2 Zwischen fiktionalem Vertrag und autobiografischem Pakt
2.1 Fiktionale Elemente
2.1.1 Die Konzeption des Erzählers
2.2 Autobiografische Elemente

3 Montauk als wahre Fiktion

4 Zusammenfassung

5 Literaturangaben
5.1 Primärliteratur:
5.2 Sekundärliteratur:

1 Einleitung

Bereits kurz nach dem Erscheinen von Montauk 1975 verfügte das Archiv des Suhrkamp-Verlages über mehr als 200 Rezensionen, die fast alle um ein Thema kreisten: Ist Montauk eine Erzählung oder eine Autobiografie? Ist es Fiktion oder Faktizität, Literatur oder Leben? Je nach Beantwortung dieser Frage fiel auch das Urteil der Rezensenten aus. Wer den Text als Fiktion las, war begeistert von der komplexen Erzählstruktur und den literarischen Reminiszenzen. Wer ihn als Nicht-Fiktion las, war beschämt über die Offenheit des Autors bei Themen wie Sex, Abtreibungen und Liebesbeziehungen.

Die vorliegende Hausarbeit möchte vor allem der Frage nachgehen, ob es sich bei Montauk um eine Autobiografie, eine Erzählung oder eventuell eine Mischform handelt. Dazu soll zuerst auf die Fiktionalitätskonvention und den im Vorwort mit dem Leser geschlossenen autobiografischen Pakt eingegangen werden, die sich noch vor Beginn des eigentlichen Textes gegenüberstehen und für Verwirrung sorgen.
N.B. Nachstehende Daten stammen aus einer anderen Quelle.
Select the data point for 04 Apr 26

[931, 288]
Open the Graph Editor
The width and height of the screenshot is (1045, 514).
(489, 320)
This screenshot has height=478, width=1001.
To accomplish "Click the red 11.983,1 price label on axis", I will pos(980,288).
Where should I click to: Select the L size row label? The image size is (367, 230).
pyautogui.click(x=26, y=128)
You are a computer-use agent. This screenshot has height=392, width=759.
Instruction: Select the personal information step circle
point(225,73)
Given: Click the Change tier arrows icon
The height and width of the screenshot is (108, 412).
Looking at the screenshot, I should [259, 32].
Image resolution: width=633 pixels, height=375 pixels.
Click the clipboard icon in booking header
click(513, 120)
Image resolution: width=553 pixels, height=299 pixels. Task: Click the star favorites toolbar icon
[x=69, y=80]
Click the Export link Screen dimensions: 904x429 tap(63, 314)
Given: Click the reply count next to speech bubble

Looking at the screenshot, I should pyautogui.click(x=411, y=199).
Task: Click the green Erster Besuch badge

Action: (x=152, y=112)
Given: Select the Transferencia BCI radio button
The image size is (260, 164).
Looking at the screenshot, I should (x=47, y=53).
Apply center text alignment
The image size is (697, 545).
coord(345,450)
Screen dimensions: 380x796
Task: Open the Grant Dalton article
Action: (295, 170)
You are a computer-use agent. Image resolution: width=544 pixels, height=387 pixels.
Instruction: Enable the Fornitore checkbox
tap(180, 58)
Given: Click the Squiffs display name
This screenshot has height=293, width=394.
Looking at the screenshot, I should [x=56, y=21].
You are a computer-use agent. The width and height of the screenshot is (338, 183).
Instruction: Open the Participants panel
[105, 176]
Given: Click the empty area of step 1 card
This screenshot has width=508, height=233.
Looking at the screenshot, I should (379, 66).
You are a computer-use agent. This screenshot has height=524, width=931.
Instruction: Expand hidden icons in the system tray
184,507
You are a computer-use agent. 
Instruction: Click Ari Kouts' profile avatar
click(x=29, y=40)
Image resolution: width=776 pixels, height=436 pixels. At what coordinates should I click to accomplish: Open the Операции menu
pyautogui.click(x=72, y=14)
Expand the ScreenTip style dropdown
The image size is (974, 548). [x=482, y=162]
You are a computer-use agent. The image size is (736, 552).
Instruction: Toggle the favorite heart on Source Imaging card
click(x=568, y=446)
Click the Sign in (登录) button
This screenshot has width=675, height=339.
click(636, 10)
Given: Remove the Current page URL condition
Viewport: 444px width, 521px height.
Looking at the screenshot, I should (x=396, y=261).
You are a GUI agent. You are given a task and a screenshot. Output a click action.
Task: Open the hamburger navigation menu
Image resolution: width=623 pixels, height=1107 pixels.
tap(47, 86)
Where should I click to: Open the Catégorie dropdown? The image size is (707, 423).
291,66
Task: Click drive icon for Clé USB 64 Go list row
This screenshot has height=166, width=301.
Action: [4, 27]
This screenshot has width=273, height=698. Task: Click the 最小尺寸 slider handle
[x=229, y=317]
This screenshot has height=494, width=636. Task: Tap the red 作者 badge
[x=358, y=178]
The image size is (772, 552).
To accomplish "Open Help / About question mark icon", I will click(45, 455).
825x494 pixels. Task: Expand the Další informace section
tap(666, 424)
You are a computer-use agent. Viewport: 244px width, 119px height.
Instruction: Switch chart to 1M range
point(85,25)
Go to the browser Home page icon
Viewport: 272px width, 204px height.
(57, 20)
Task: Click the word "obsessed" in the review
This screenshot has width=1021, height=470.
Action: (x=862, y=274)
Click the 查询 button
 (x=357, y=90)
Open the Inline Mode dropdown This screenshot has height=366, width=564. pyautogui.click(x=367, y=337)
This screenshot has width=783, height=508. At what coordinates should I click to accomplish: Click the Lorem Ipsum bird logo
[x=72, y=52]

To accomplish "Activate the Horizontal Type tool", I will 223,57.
Eine Autobiografie ist immer ein Grenzgänger zwischen Wirklichkeit, literarischem Konstrukt und Fiktionalität, aber ist Montauk überhaupt als Autobiografie zu lesen?

Dieses Spannungsverhältnis zwischen literarischer Konstruktion und autobiografischer Authentizität auf der einen Seite und Erinnerung und Augenblick auf der anderen Seite soll in einer differenzierten Analyse an Hand von Zitaten belegt und näher erläutert werden. Ergänzend dazu sollen kurz die variierenden Erzähler-Positionen, Max Frischs Gesamtwerk und seine Poetologie in die Interpretation mit einbezogen werden, um abschließend zu einer Beurteilung des Textes zu gelangen.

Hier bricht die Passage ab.